While goals are what matter in the game, shot differentials are more predictive of future goal differentials than a team's (or player's) goal differential at the time.

JLikens showed this here:

This is the power in shot metrics and why we care about them. The point of these analytics is to discover which statistics are more predictive of the team or player. The value is in discovering which team is more likely to win or which player gives you a greater chance in winning.

Some good source material on the subject:

* Arctic Ice Hockey: Retro NHL and Anger at Corsi – By Gabriel Desjardins

* Objective NHL: Predicting Future Success – By J. Likens

* Objective NHL: Shots, Fenwick and Corsi – By J. Likens

* Arctic Ice Hockey: Traditional Statistic Reliability – By Patrick D.

Causation versus Correlation

A common attempted detractor of shot metrics is the observation that no two shots are equal in strength. This is related to and rooted in similar principles the last argument.

No team is going to dominate the league just by "shooting whenever, wherever possible" (and probably would actually end up with a poor Corsi% anyways as you wouldn't be able to sustain much pressure). The reason that Corsi is used is because it is predictive of future goals and wins, not because it causes wins.

Daniel Wagner wisely states:

A forward might take a low-percentage shot from the outside, hoping for a rebound that will create a better scoring chance. A defenceman will sometimes throw the puck at the net while under pressure simply to keep the play alive. A fourth liner will shoot the puck as soon as he crosses the opponent’s blue line in order to create an offensive zone faceoff for his team’s top line. A top-six forward will optimistically shoot from a bad angle at the end of his shift after not being able to create a better scoring chance. The pursuit of shot quality will inevitably lead to shot quantity.

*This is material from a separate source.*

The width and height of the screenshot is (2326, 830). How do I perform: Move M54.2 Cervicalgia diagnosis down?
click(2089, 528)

While Wagner discusses low-quality shots specifically, the bolded point –that shot quantity extends from shot quality — is the important part. You don't see teams with high shot quantity and low shot quality, because no team is going out there with the intention of throwing the puck away continuously.

Corsi and Fenwick, these are not the major causes for wins, but are the by-product of striving for what does create wins: scoring chances and puck possession. For this very reason they correlate to these things very, very strongly and therefore can be used as a proxy for the same thing.

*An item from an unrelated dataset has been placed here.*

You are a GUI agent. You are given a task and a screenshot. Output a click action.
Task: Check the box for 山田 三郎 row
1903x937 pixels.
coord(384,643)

It should also be noted that the reason for these correlations are due to the way the NHL is currently played, from its style to its parity. There is a possibility it will not always be this way, but it will take a large evolution of the game.

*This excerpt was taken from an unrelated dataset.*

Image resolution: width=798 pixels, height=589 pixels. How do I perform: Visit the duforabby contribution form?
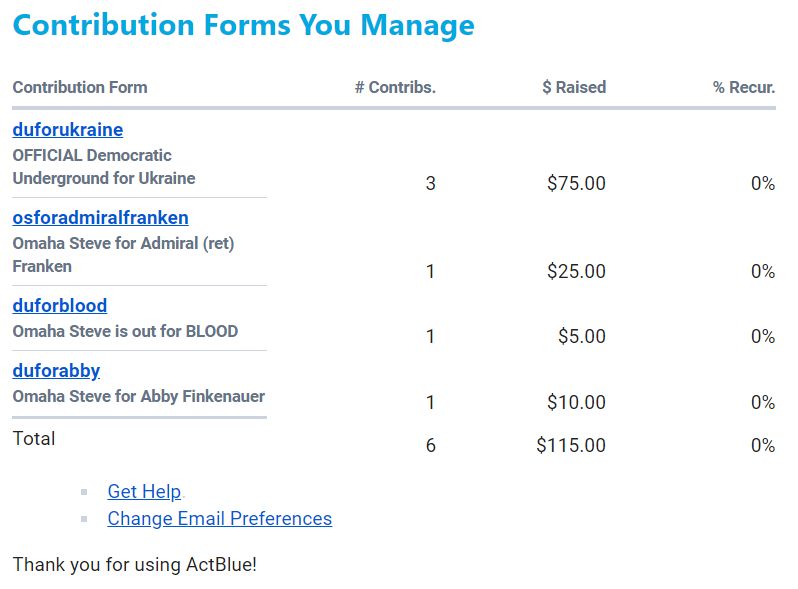pyautogui.click(x=56, y=371)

Some good source material on the subject:

* NHL Numbers: A Look at the Correlation Between Scoring Chances and Shot Totals – by Eric T.

* Boys on the Bus: The Statistical Relationship Between Hits, Shots, and Points – by Michael Parkatti

* Irreverent Oilers Fans: Zone Time – Vic Ferrari

Real versus Real Effect

Increased energy after a fight, hot-streaks/cold-slumps, faceoff wins, intangibles (like coachability and character), etc. These are all real things that exist. The point to hockey analytics is to discuss how relevant these things are, how large of an effect they have on the game, and how much energy should be concentrated on such strategies.

Some examples are:

-Energy does tend to increase after fights in a measurable way, but it is completely random which team receives the boost and not based on anything, especially not who wins the fight.

-Streaks extend from humans psyche trying to shape randomness into narrative patterns. Players don't tend to be more consistent or streaky than others, relative to what you would expect with natural variance.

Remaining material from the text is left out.